*Required work:* Extract each line of the data containing the string "agent", copying those lines unchanged.

*Excerpted data:*
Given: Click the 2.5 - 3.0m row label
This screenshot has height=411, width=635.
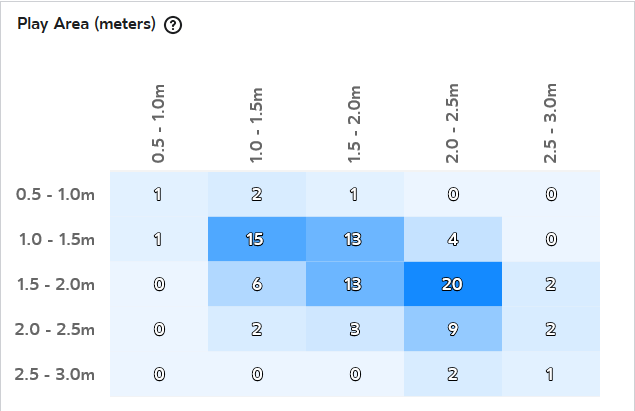Looking at the screenshot, I should (x=55, y=374).
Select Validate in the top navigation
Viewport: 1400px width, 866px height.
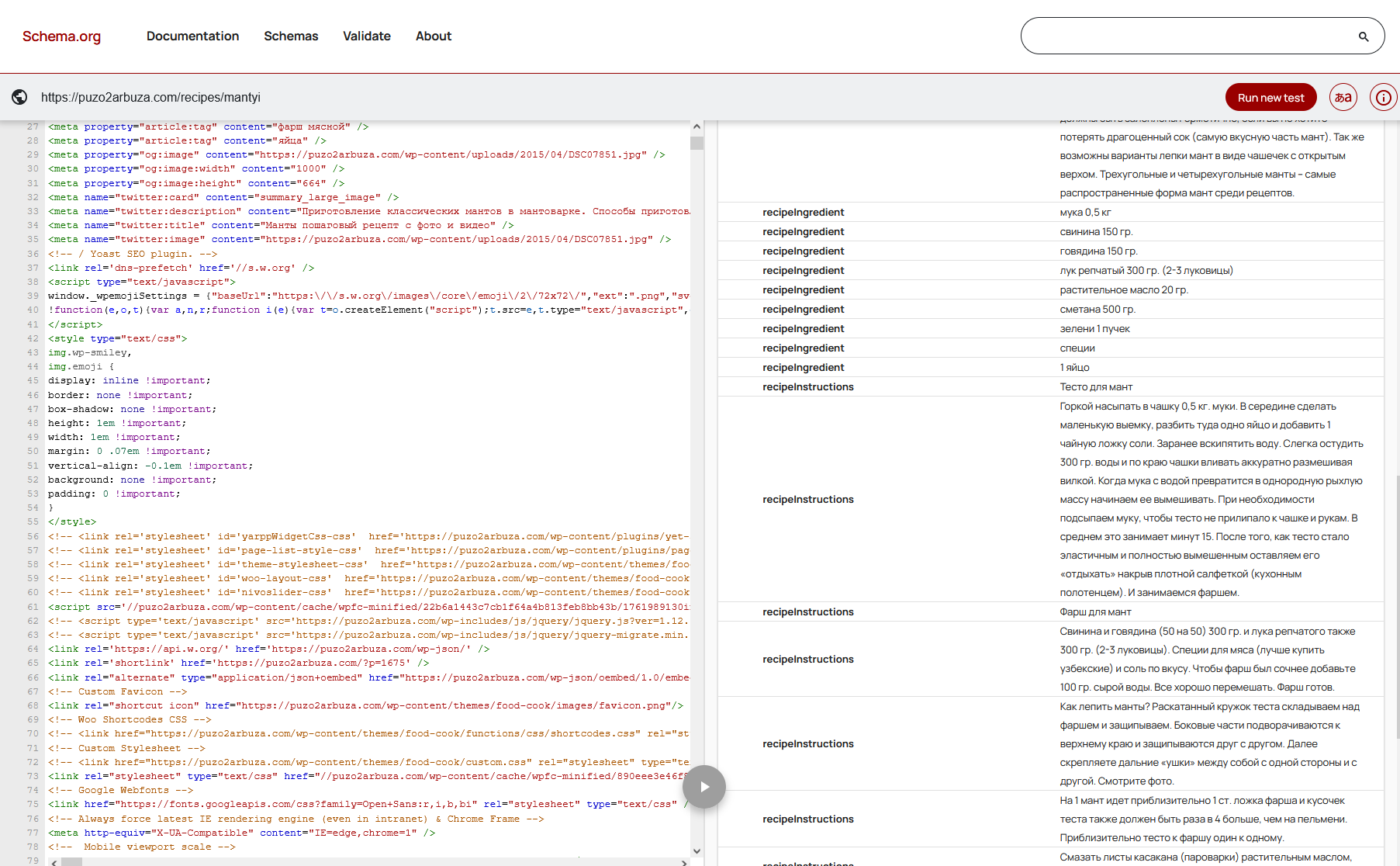pos(367,36)
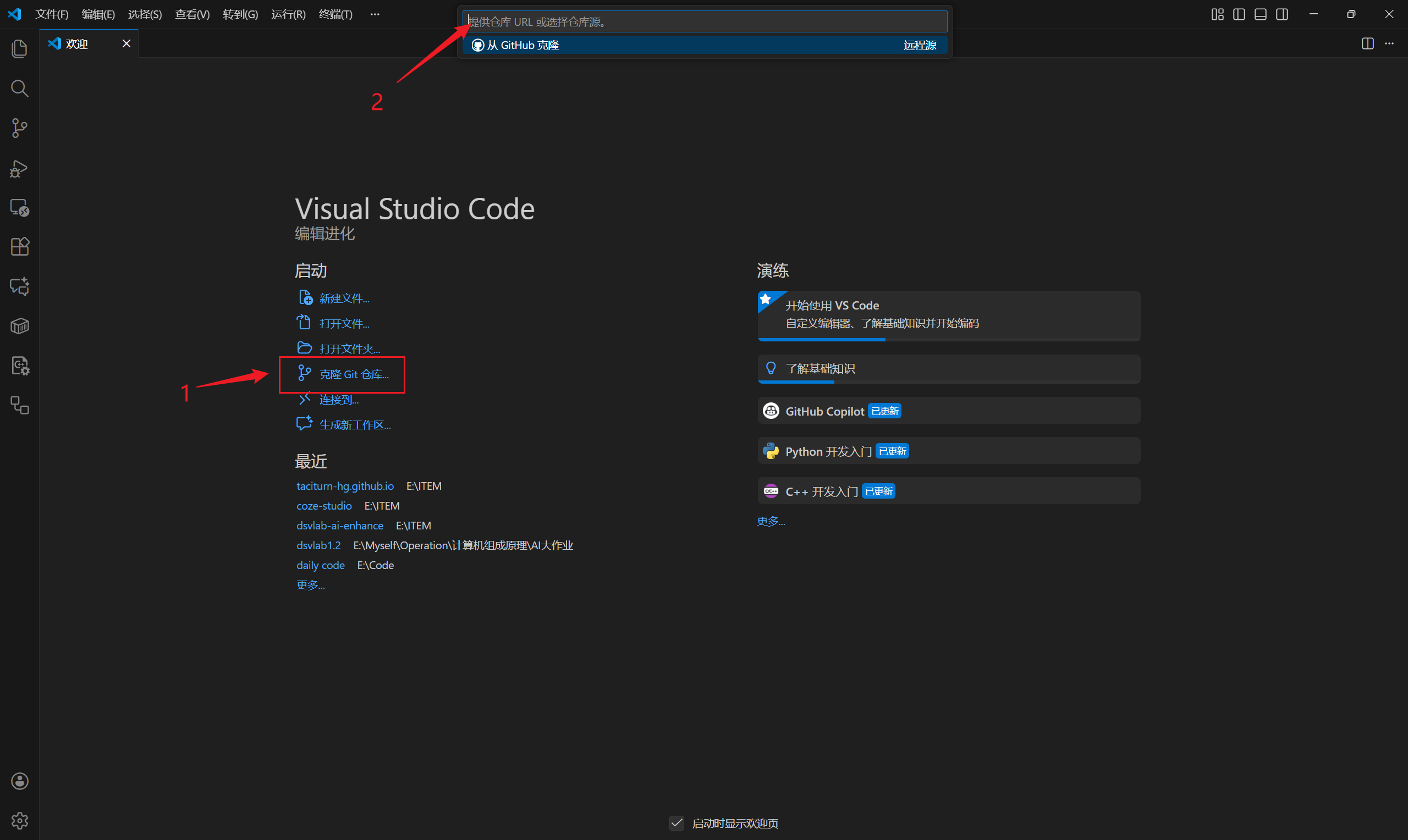This screenshot has height=840, width=1408.
Task: Toggle the primary sidebar layout button
Action: click(x=1239, y=14)
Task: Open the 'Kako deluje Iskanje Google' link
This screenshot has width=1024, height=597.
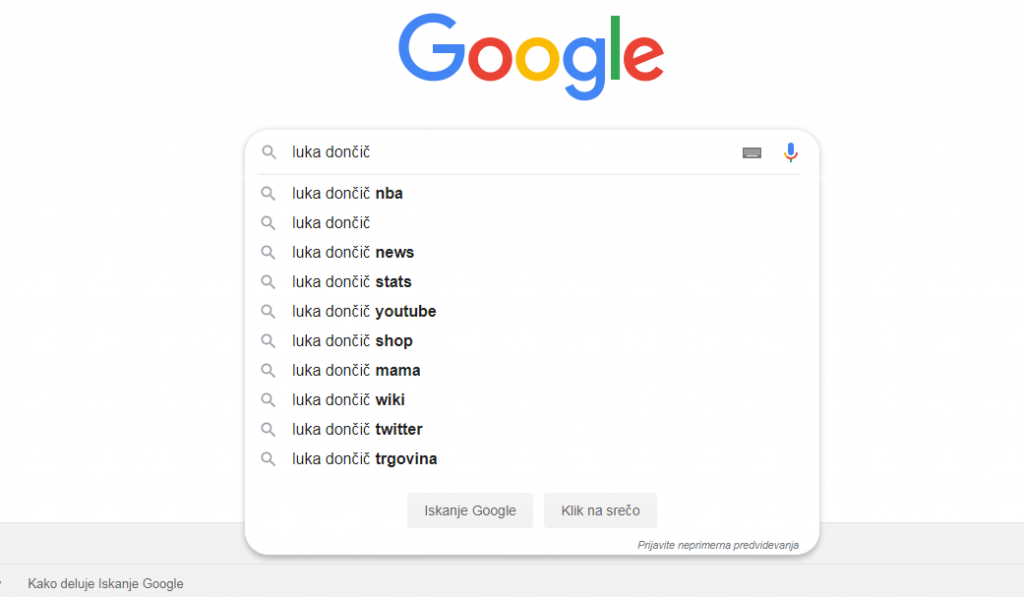Action: [x=105, y=583]
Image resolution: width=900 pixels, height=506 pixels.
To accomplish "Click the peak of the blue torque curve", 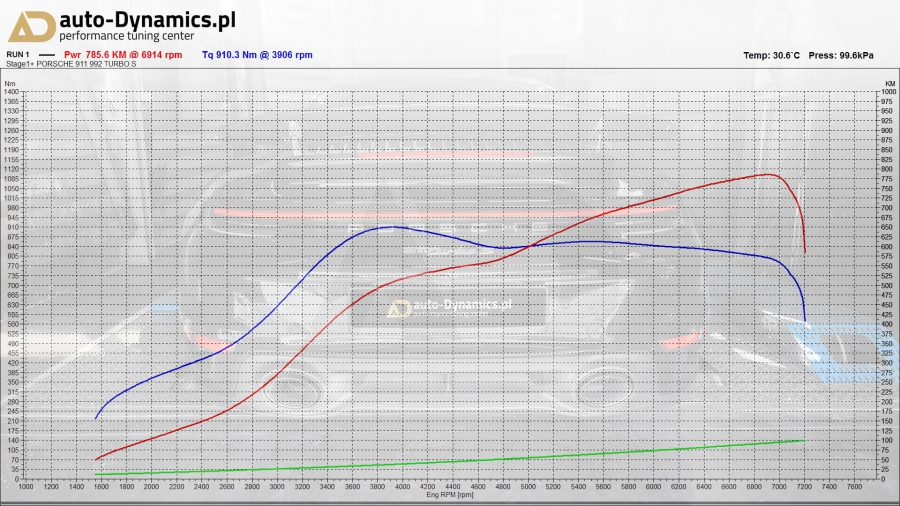I will (391, 227).
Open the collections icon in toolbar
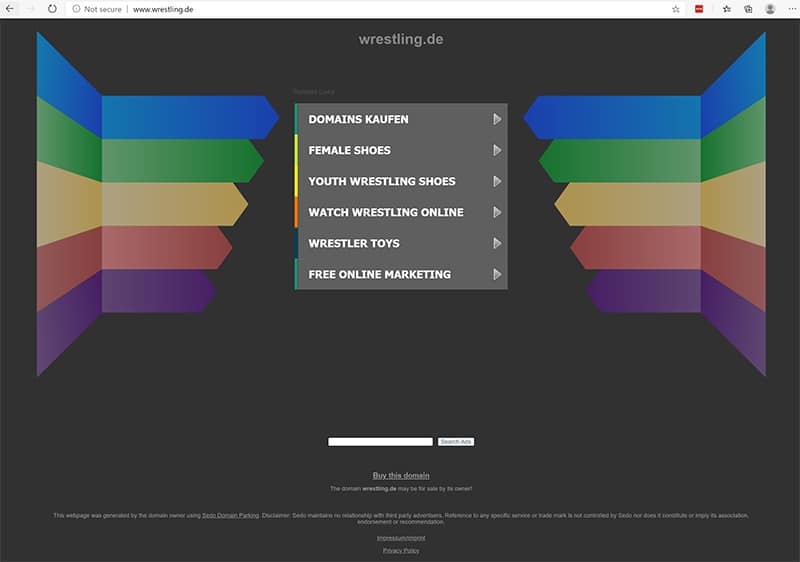 (748, 9)
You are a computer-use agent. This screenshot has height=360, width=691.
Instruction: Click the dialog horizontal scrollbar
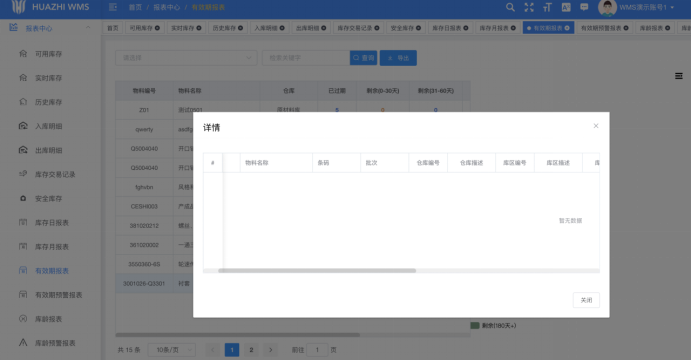click(317, 271)
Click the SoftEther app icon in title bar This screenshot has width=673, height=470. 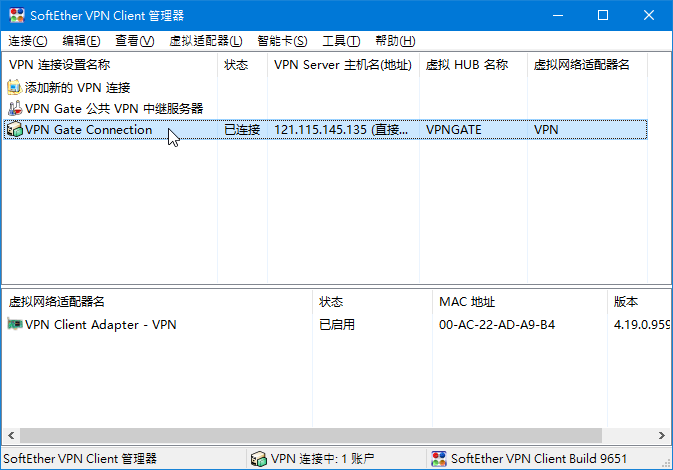pos(15,16)
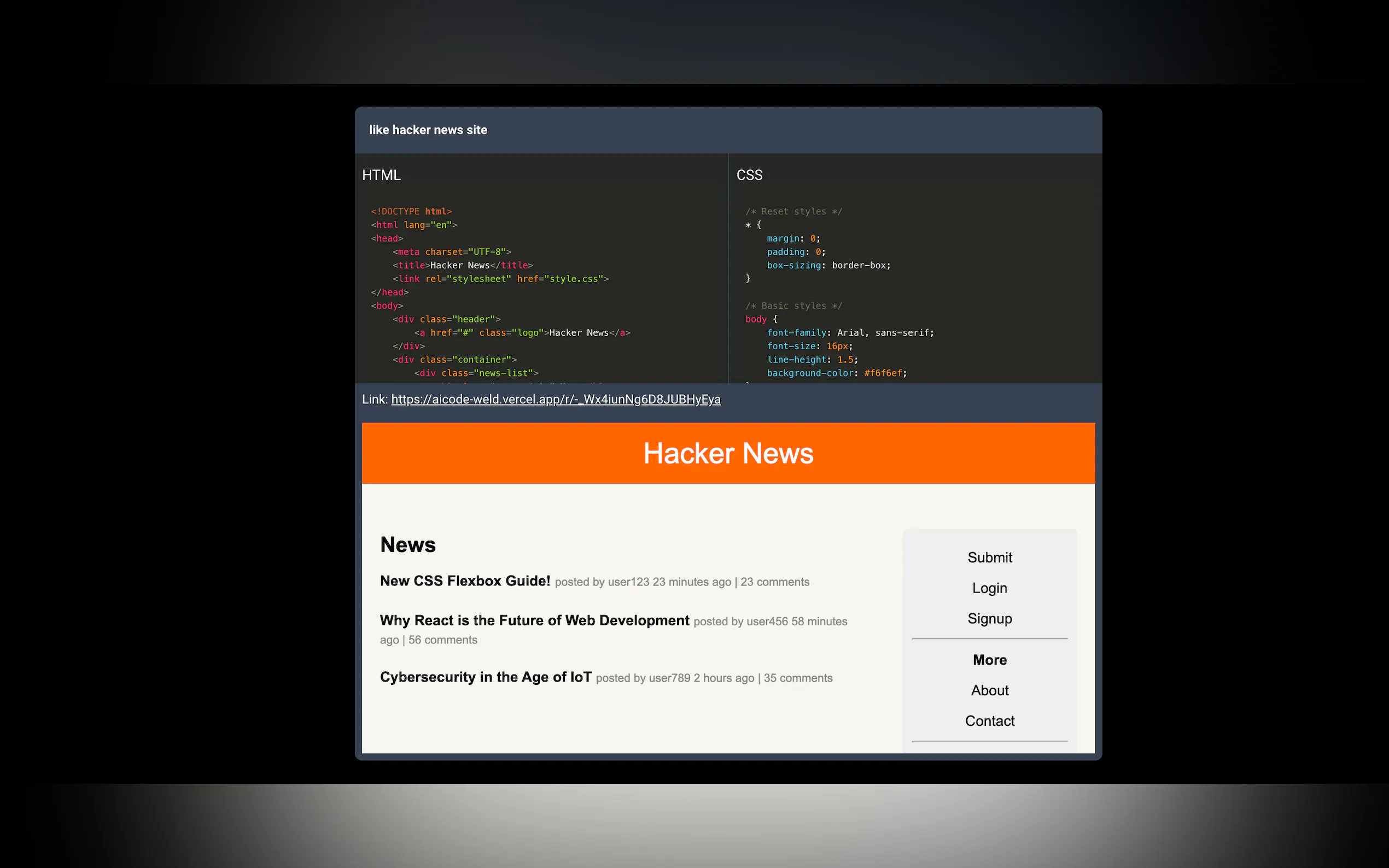Click the font-family Arial CSS line
Image resolution: width=1389 pixels, height=868 pixels.
tap(850, 333)
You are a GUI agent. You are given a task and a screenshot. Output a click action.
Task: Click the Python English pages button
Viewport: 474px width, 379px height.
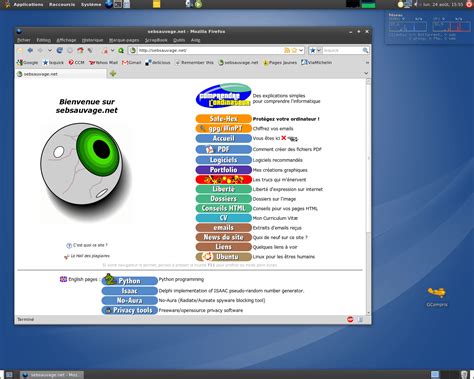point(130,280)
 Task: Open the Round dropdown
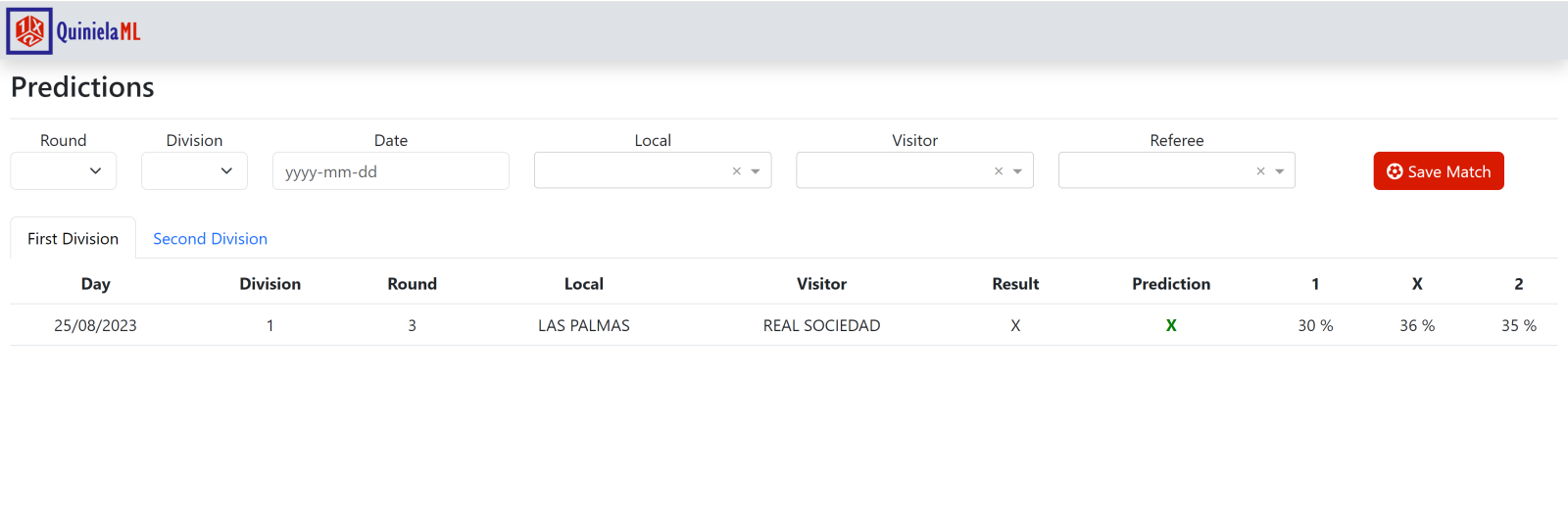[x=64, y=171]
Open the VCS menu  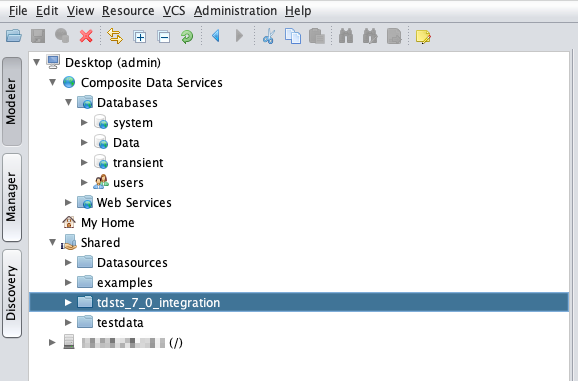[174, 11]
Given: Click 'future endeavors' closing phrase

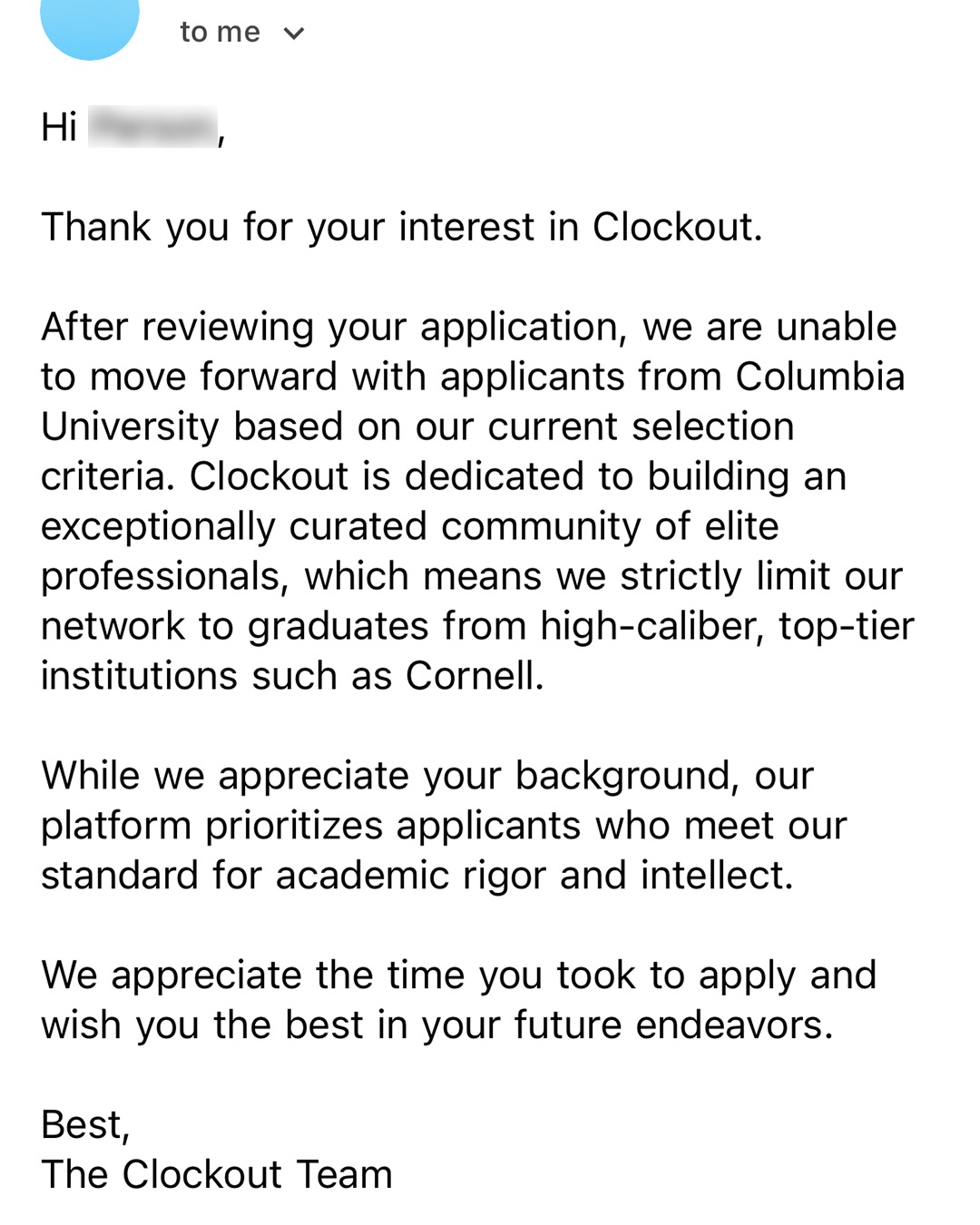Looking at the screenshot, I should tap(673, 1025).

*Full solution:*
You are a computer-use agent. This screenshot has height=360, width=691.
You are a GUI agent. You are given a task and a screenshot. Output a click action.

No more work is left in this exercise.